Me too chasing squirrels
Mr Dowser hates being referred to as Mr my ex husband’s surname...as well he should.

TroysMammy · 29/10/2018 18:57

I kept mine for the following reasons:-
As I was married for 13 years a lot of people knew me by that name.
It is less common than my maiden name.
I didn't hate my exh.
I was too lazy to write to the DVLA, Passport Office, Doctors, Dentist, Optician, gas, electricity, water, mortgage, building society, council, house insurance, car insurance, pet insurance, life insurance, bank, employer, company pension, fsavc company, credit card company. Think I've named them all.
Also I like how I sign my name and initials as it flows better.

Oldbutstillgotit · 29/10/2018 18:58

My DC were very young when exh and I divorced so I kept my married name to keep some continuity. His next wife HATED this and tried everything to get me to change my name but I only did that when I remarried several years later .

MajorArcana · 29/10/2018 19:02

my x's name literally had ''arsey'' in it! Which turned out to be apt.

oldfatandtired1 · 29/10/2018 19:07

Went back to my own name. A couple of reasons - my kids were older so not bothered about having the same name as them and 2. it’s a much nicer name than my married one.

It’s purely up to the individual, whatever you want.

Agree with previous posters the paperwork’s a pain in the arse!

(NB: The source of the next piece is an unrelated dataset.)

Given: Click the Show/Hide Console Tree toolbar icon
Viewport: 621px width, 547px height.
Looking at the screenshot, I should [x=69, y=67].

HildaZelda · 29/10/2018 19:35

When I read threads like this one, it always reminds me how glad I am that I kept my own name upon marrying. Should I ever get divorced, that'll be one less thing to worry about!

mathanxiety · 29/10/2018 19:47

I kept my married name as it's the surname of the DCs. It would also be a pita to change it as I have immigration documents, my passport, all of my credit history and residence history with this name. Plus employment. I really didn't want exH to be the only parent sharing the DCs' name though.

ExH stood in front if a judge and insisted that I had changed it - he had written out child support cheques to me under my maiden name, which my bank obv wouldn't negotiate. This is because exH is probably certifiable and very malevolent.

Toomanycats99 · 29/10/2018 19:53

I have been wondering this. I think I will probably keep married name. I would worry about travelling with a different name to my children but mainly I just think it would really upset them that we didn't have the same name.

MissQuad · 29/10/2018 19:56

I've kept mine and it suits me fine. Changing it is too much trouble. And my ex is fine with it. Also I want to have the same surname as my DS.

Starlight345 · 29/10/2018 19:58

No . I wanted same name as ds

MirandaWest · 29/10/2018 20:01

I changed my name when I married XH and my DC have that surname. I was used to having that surname so kept it - I’d had it most of my adult life.

When I married DH I would have liked to keep it but I think he wasn’t too keen so have double barrelled with his.

Like Chasing Squirrels if I had my time again I wouldn’t have changed my surname in the first place but was young and foolish.